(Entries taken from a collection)

====

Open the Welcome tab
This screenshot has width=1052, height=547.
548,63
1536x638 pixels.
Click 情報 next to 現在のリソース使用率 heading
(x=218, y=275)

====

• [Problem to work on]
Please print exactly the lines from the one containing "This screenshot has width=1052, height=547." through the last line of the records, both included, and nothing else.

• [Solution for this exercise]
This screenshot has width=1052, height=547.
548,63
1536x638 pixels.
Click 情報 next to 現在のリソース使用率 heading
(x=218, y=275)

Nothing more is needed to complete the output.